Fui convidado a conhecer o movimento Zumaluma. Não imaginava, quando vi, coração acelerou. O espaço seria exatamente o desejado para trabalhar com os jovens do bairro em que estou residindo. Encravada na favela do Inferninho (FDI, para os íntimos), Jardim Santa Tereza, Embu das Artes, SP, lá estava a casa. Nas tradicionais cores avermelhadas do barro que descolore aquele imenso conjunto de casinhas em rápido processo de verticalização. É o centro, como uma nossa senhora em véus de lama vermelha que, como lava viva, a tudo envolve.
Com os sapatos recém-engraxados e já sujos de barro, adentrei sem saber o que esperar. Claro, sabia das dificuldades; moro no bairro ao lado. As pessoas que levavam aquilo no peito estavam todas desempregadas, correndo atrás de fazer bicos. Estão retomando o movimento e dando um outro enfoque; as crianças mais novas da favela fazem oficinas de hip hop, grafitagem, DJs, dança de rua e atividades do gênero. Dentro da casa, uma sala com alguns microcomputadores velhos em que meninos e meninas estavam debruçados, vidrados, completamente concentrados. Ao lado, sala em que poucas estantes exibem livros honradamente desbeiçados, descorados e gastos pelo uso. Amo esses livros; emociono-me ao vê-los: a quantos fizeram sonhar?

Nos reunimos, eu e as pessoas responsáveis pelo lugar, em salão improvisado na parte posterior da casa. Conversávamos sobre o que poderia ser feito. Havia trazido minha pequena contribuição. Alguns livros e o heróico laptop que o amigo Fernando Bonassi havia me dado quando ainda estava preso. Velhinho e ultrapassado, mas acho que operante.
Percebi que algo insólido estava acontecendo. O Crânio saiu apressado. Na volta, trocou sinais e ficou na porta. Uma viatura da polícia havia adentrado na favela. Os policiais haviam prendido alguém. Rapidamente tentaram explicar o inexplicável: os policiais estavam acostumados a invadir de armas em punho. O rapaz estava na porta para pedir aos soldados que guardassem as armas para não assustar as crianças e o visitante. Claro, aquilo não me assustava. Conheço como as tais “autoridades” maltratam o povo, particularmente o jovem da periferia.
E não adiantou. Entraram acintosos, arrogantes, de armas embaladas nas mãos, apontando, escolhendo alvo. Algo de louco acontece com a gente quando deparamos com o buraco do cano apontado em nossa direção. Seja nas mãos de quem estiver a arma, polícia ou bandido, estremece tudo por dentro.
Não me chocava, mas entristecia profundamente que estivessem fazendo tudo isso ali, onde o trabalho é inteiramente voltado para as crianças. Questionados, vão dizer que estão protegendo a população do domínio de bandidos.
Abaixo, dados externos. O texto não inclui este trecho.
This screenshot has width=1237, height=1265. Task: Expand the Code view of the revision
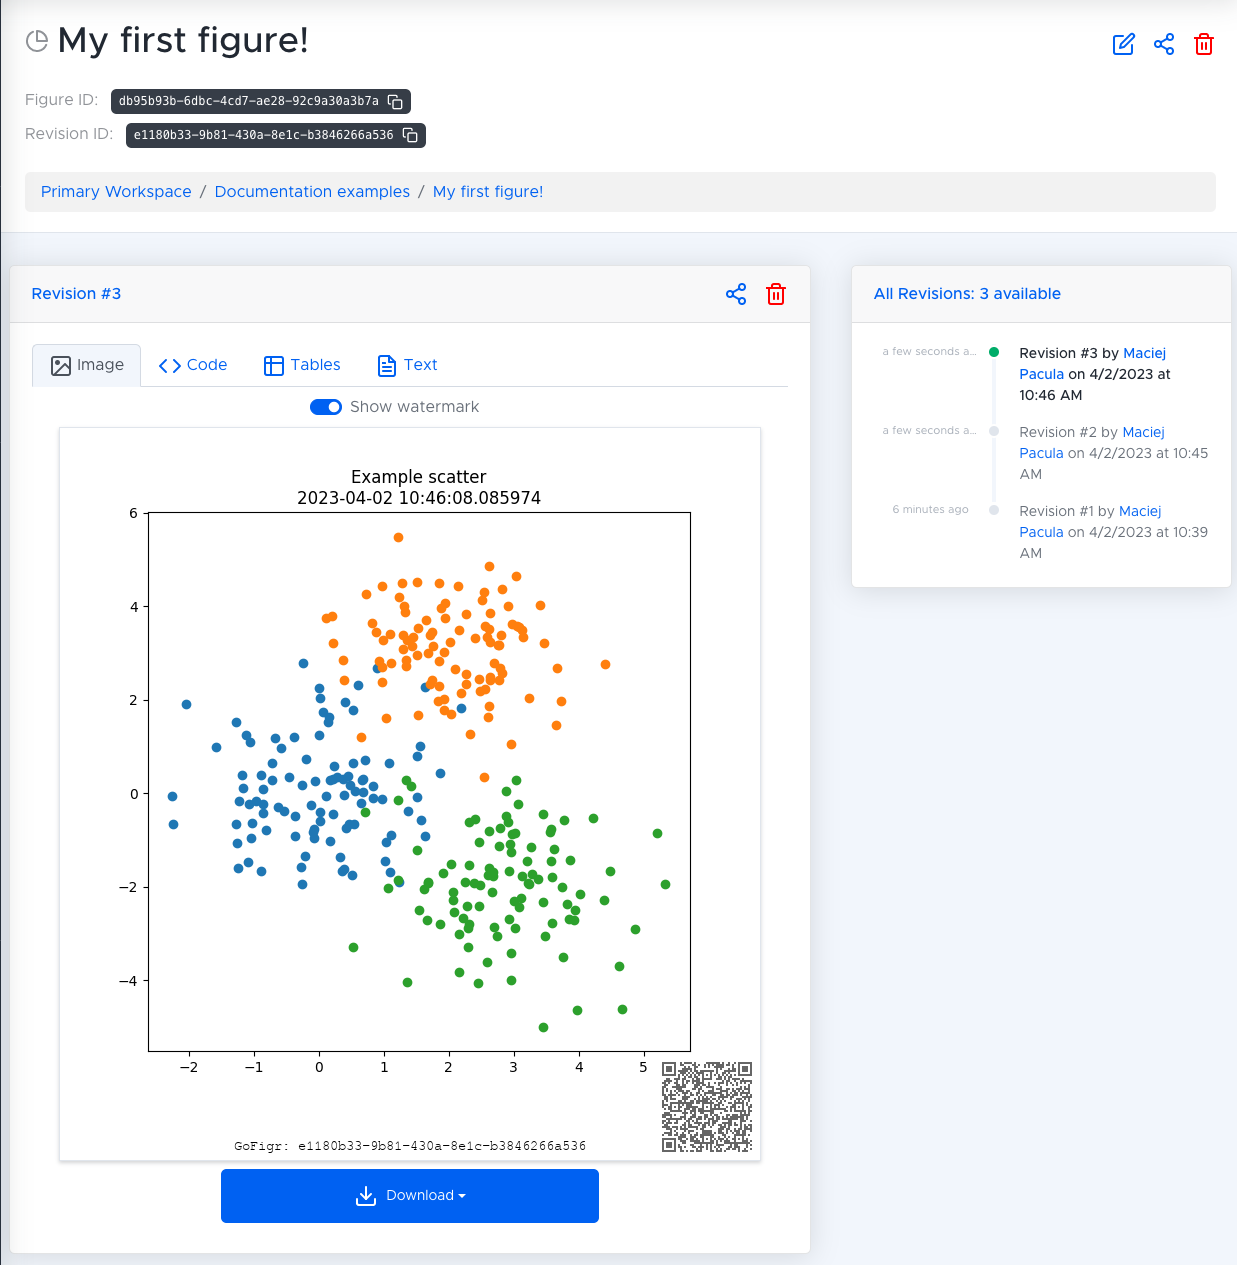click(193, 365)
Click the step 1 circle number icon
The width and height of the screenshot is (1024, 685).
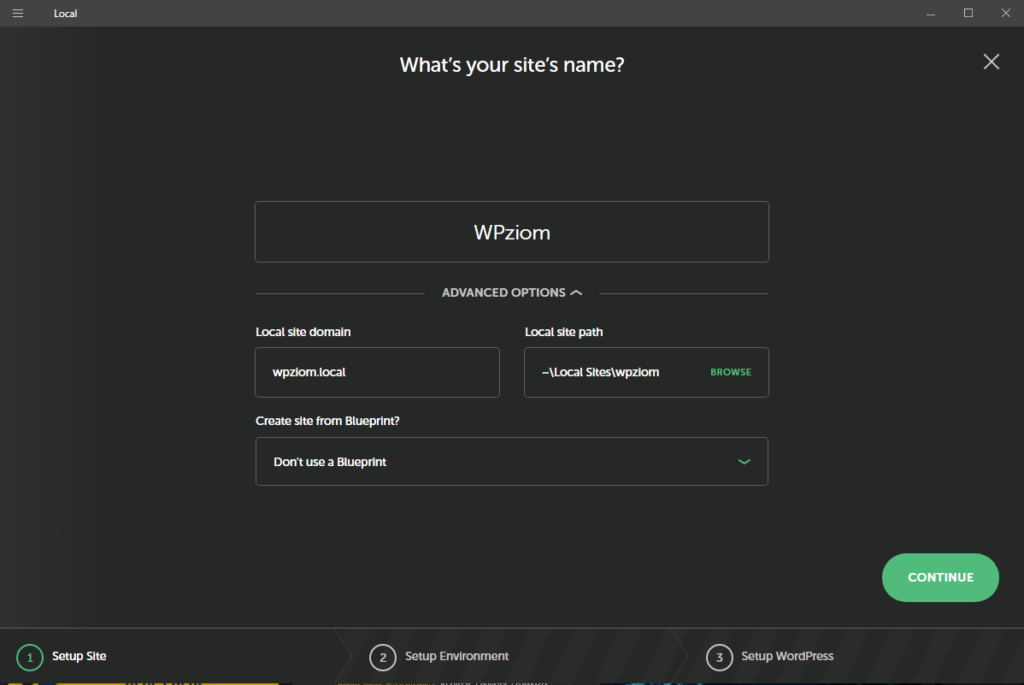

Esse discurso pode funcionar no noticiário da televisão, mas para a população essa demonstração inútil de poder se traduz em humilhação, maus- tratos e desrespeito. As crianças da favela têm medo dos policiais. Quando eles chegam fritando os pneus, a molecada corre para a casa mais próxima. Todos, sem exceção, querem ser bandidos, jamais policiais, nas brincadeiras.

O povo ali aprendeu a se policiar para não necessitar de polícia. Não são eles que compram droga na “bocada” da favela; não têm dinheiro para tais extravagâncias. Então, só têm a ver com isso quando a polícia adentra suas casas de armas em punho à procura não se sabe do quê. Forçam, invadem e espancam, afirmando que favela não é residência, portanto não carece de mandato judicial. As questões são resolvidas na comunidade. Na favela, como na prisão, não há roubos. É proibido, e a transgressão a essa lei não escrita é paga com a vida. A polícia aparece nessas horas somente para elaborar o boletim de ocorrência e levar cadáveres. Não há culpados, todos sabem que apenas um problema foi solucionado.
As coisas estão assim: os que podem estão se fechando em condomínios com guardas armados e sofisticados aparelhos de segurança que, diga-se de passagem, não dão garantia nenhuma. Segurança é mercado superconcorrido e extremamente mentiroso; poucos entendem, mas a procura promove a demanda do esperto. Aqueles que não podem, se fecham em comunidades, armados da pena capital. Em meio à atual crise socioeconômica-política, a polícia atua, sem saber bem o que fazer, e salve-se quem puder.